» To-do list:
- 1) In the post on retellings below, which titles does the writer say they can't stand, hate, or cannot stand retellings of?
- 2) Print, word for word, the part of the post on retellings below that opens with the words containing "I’ve found there" and closes with "on the wagon.".

» Text shown:

There is always an element of danger when going into a re-something: a re-imagining, a re-telling, a re-working. Paul Beimers suggests it is because a story teller is then only left with a ‘very thing line to balance their creativity on.’ Too similar, we’re left asking what’s the point; too different, and the reader is wondering why call it a re-telling, if it diverges so far from the source material it’s actually not a RE-TELLING?
There is also, I think, another element of danger for the reader as well. A bad re-working of a beloved story can leave horrible scars that forever change the way you view characters and events. (I’m looking at you Solsbury Hill…) It can divide readers and fans, cause riotish arguments and make flack fly in all sorts of directions.
I’ve found there are generally two types of re-telling peoples:
- Those that love the ability to relive the story in all its various reincarnations, good and bad, and who will consume any and all forms it is re-birthed into; who relish the endless search of trying to recapture the first love they found in the original;
- Purists who hate it like death and taxes and either avoid them like the plague citing the bright morning star of the first, greatest book… or the same hatists who sadistically force themselves to read these ‘inferior’ versions of the original and then proceed to talk about all the ways in which it differed from, or was worse than, that bright shining morning star of the first, greatest book.
I fall into a third category – in which I am probably not alone, but as yet haven’t met anyone who was also in it….but hey – there’s definitely room for more on the wagon.
I feel about different books differently. Some I love re-tellings of; some I hate, and some I have NO-DON’T-EVEN-THINK-ABOUT-REWRITING-THIS: DON’T-YOU-DARE..>!!!! feelings about.
I will break down my rules for you. They are arbitrary, steeped in childhood prejudice and based in no logic whatsoever:
- I can’t stand re-writes of Pride & Prejudice or Sense & Sensibility or Persuasions; but Emma is ok.
- I will read any re-anything of Beauty & the Beast; and I mean ANYTHING that vaguely hints at the trope – you had me at Bea…(at last count I think I have about 23 different versions) and pretty much any fairytale except Rupunzel and The Little Mermaid.
- I hate retellings of Alice in Wonderland or Peter Pan
- I will (and probably have) read any re-telling/reincarnation of Jane Eyre – no matter how good or bad; BUT my exception: Jean Rhys’s Wide Sargasso Sea (prequel to JE) – that s**t destroyed me.
- I cannot stand any retelling of Wuthering Heights (why do people insist on thinking this was a Romance???? and needs to be given a HEA???)

» Data extract:

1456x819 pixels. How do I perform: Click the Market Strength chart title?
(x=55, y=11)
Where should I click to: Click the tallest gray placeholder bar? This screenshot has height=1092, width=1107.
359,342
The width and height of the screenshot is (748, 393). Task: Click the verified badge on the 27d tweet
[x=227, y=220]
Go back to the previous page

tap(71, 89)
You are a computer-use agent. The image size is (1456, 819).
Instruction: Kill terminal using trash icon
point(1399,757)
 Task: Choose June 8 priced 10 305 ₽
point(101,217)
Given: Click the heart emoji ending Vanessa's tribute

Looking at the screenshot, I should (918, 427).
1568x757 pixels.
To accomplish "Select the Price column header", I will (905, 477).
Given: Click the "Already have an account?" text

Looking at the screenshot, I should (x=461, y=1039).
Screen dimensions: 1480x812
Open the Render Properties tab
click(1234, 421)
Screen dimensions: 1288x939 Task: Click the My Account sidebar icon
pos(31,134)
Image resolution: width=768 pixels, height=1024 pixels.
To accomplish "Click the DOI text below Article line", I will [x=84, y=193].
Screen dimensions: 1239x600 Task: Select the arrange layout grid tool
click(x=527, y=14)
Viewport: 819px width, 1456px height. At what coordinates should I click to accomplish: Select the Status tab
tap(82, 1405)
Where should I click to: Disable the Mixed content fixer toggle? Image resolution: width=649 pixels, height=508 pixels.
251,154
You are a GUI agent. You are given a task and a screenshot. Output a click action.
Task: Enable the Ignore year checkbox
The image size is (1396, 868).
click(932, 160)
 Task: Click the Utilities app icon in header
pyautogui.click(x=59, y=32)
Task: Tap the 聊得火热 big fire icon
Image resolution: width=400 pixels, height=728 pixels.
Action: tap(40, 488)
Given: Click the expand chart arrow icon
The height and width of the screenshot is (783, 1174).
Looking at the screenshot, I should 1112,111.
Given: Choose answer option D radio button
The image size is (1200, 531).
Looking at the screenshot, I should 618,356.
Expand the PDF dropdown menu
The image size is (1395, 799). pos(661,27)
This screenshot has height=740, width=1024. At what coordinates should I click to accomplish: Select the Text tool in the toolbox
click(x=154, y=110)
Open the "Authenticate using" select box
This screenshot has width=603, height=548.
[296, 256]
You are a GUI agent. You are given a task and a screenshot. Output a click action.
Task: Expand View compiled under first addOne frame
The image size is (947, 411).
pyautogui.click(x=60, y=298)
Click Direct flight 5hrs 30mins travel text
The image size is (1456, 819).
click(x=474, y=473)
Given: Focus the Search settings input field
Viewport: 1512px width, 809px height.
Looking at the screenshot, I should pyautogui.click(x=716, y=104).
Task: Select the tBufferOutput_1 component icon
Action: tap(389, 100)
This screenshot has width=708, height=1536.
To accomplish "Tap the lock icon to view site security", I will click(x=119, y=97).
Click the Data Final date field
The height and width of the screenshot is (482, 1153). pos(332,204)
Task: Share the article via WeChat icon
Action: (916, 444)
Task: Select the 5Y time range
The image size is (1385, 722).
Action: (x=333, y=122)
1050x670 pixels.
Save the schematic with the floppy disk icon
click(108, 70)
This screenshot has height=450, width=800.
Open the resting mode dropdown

» Results:
- 1)
- Pride & Prejudice
- Sense & Sensibility
- Persuasions
- Alice in Wonderland
- Peter Pan
- Wuthering Heights

- 2)
I’ve found there are generally two types of re-telling peoples:
- Those that love the ability to relive the story in all its various reincarnations, good and bad, and who will consume any and all forms it is re-birthed into; who relish the endless search of trying to recapture the first love they found in the original;
- Purists who hate it like death and taxes and either avoid them like the plague citing the bright morning star of the first, greatest book… or the same hatists who sadistically force themselves to read these ‘inferior’ versions of the original and then proceed to talk about all the ways in which it differed from, or was worse than, that bright shining morning star of the first, greatest book.
I fall into a third category – in which I am probably not alone, but as yet haven’t met anyone who was also in it….but hey – there’s definitely room for more on the wagon.